Investment Sales or Leasing - D/E Placement, Investment Sales

Geography (City, State or Region) - Nationwide, but works out of West Coast office

Commission after company and team splits - 200k base + % commission on deals originated ($100-300k)

Company split % - 50%/50%

Team split % - 80%/15%/5% (15 & 5 to the AVP and associate on the deal, respectively)

Number of years in the business - 15

Array

Aug 23, 2019

Who exactly do D/E brokers sell to? Most of my researching/reading to this point has been on CRE brokerage (leasing/IS), not necessarily D/E placement- which is essentially lending? Forgive me if I have misunderstood completely.

Aug 23, 2019

Good D/E brokers have relationships that I don't have. We usually go to the same people for equity, but for debt we make a packet and our rockstar debt broker goes to NYC and comes back with a ton of options. His ability to pick up the phone and call decision makers directly makes him worth whatever we pay him.

    • 1
Aug 25, 2019

Debt brokers arrange debt financing for borrowers. Equity brokers arrange equity financing for a fund or specific deal.

They provide value to their client by getting them the best terms possible. It can really vary the extent to which the broker is involved in the deal.

I'm a lender and we've had some deals where we communicated with the broker maybe 40% and the borrower 60% of the time, and others where we spoke to the broker 90% of the time and the client 10% of the time.

The D/E broker gets paid for their services by their client who is the borrower or firm raising equity. They are their client's agent and are paid to provide them the best terms possible.

    • 1
Aug 23, 2019

Product Type Retail/Office/Industrial

Investment Sales or Leasing Both

Geography (City, State or Region) Southeast Tertiary Market

Commission after company and team splits Last 6 Months of 2016 - $3,000; 2017 -$49,000 (Got picked up by a team); 2018- $75,000; 2019- $80,000 thru August should close 2019 with close to $200K

Company split % 35% to company and gradually decrease once you hit $115k

Team split % 25%. 50% when I bring in the deal.
Number of years in the business: 5 years with 3 as a full-time broker

Aug 23, 2019

Brokerage comp is still so strange, yet so exciting (knowing the potential, and understanding there are far more brokers that flop): 1. $25k 2. $31k 3. $100k 4. $189k etc... When you say you ' got picked up by a team', what exactly do you mean by that? I was under the impression that most brokers starting out will join a team as either an analyst, or junior broker with unfavorable splits until you prove you can grow the pie. How many deals did you close to put you on target for $200k?

Aug 24, 2019

Also interested in what you mean by being picked up by a team.

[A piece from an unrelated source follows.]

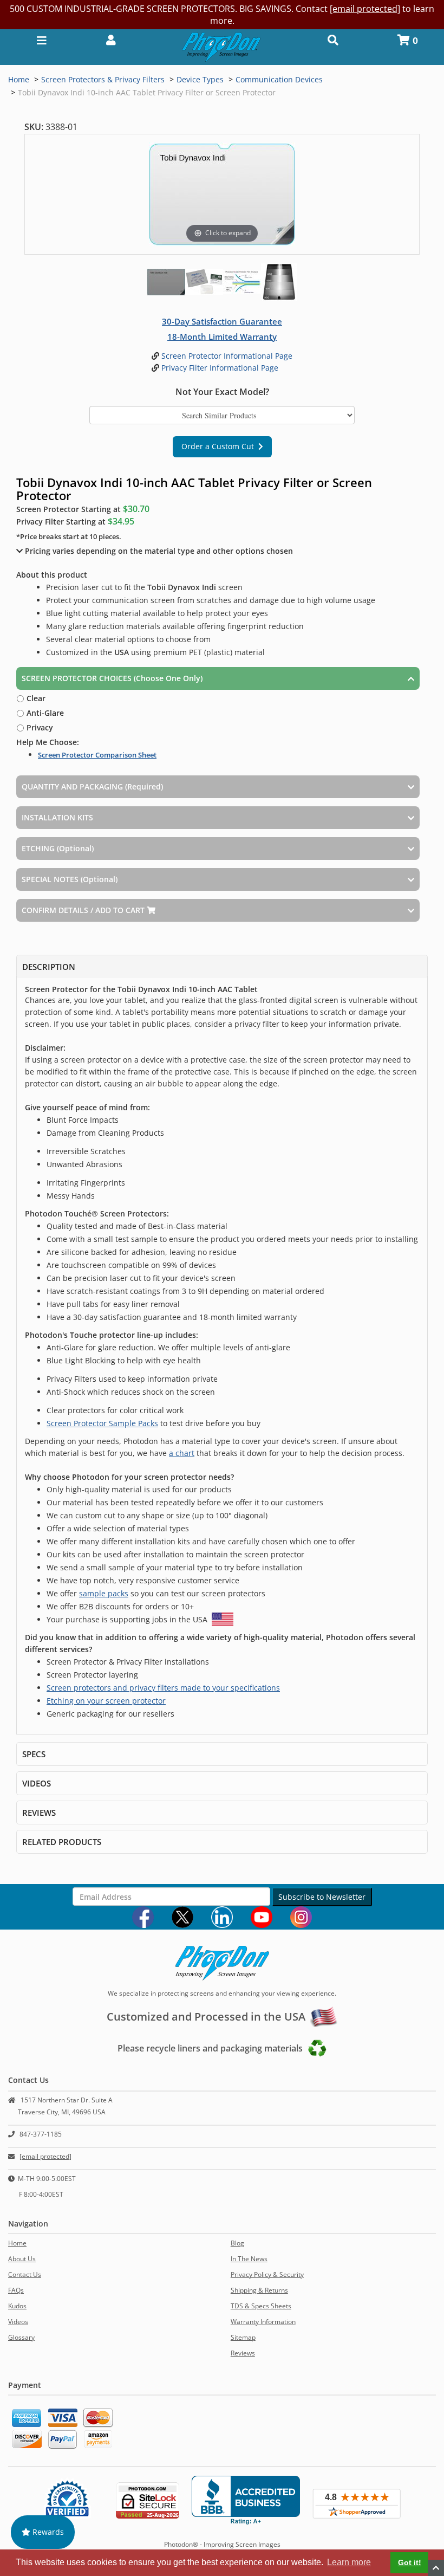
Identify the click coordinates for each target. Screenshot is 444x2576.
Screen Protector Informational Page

I interviewed with a firm in Boston recently and it was very team-centric. As in the first chat was with the associate and then the MD etc. Must be super wack to join a firm and not have a team or leadership. How'd that work?

Aug 25, 2019

Would be curious as to how this looks for other brokers. From a buddy based in NYC (outer boroughs) who does middle market IS (mostly multifamily, but some retail and development sights). Average experience of his team is around 5 years.

Total Volume 30,000,000

Total Number of Deals Done 16

Average Deal Size 1,875,000

Total Fees 1,800,000.00

Split 50/50

Total After Split 900,000.00

Team Split 4 person team each getting 25%

Income 225,000.00

    • 2
Aug 26, 2019

Wow, 5 years experience and raking in a quarter million. Pretty impressive.

Aug 26, 2019

No kidding. I wonder what the first 4 on average looked like....Thanks for sharing!

Aug 26, 2019
  • Product Type: Office/Industiral/MOB
  • Investment Sales or Leasing: IS and Tenant Rep
  • Geography (City, State or Region): Midwest Major Market
  • Comp: 1st year $50k base w/ $1,500 spot bonus per deal ($55-$60k total); 2nd Year $55k base with 1% of gross commissions ($65-$70k); 3rd Year $60k base w/ 2%-5% of gross commissions ($85-$100k)
  • Company split: Base Salary with spot bonus paid upon closing of each deal (1%-5%); 20% if I originate the deal
  • Number of years in the business: 3

I recently took a new job on the ownership side working as an Acquisitions/Asset Management Analyst making $90k base with 25% bonus.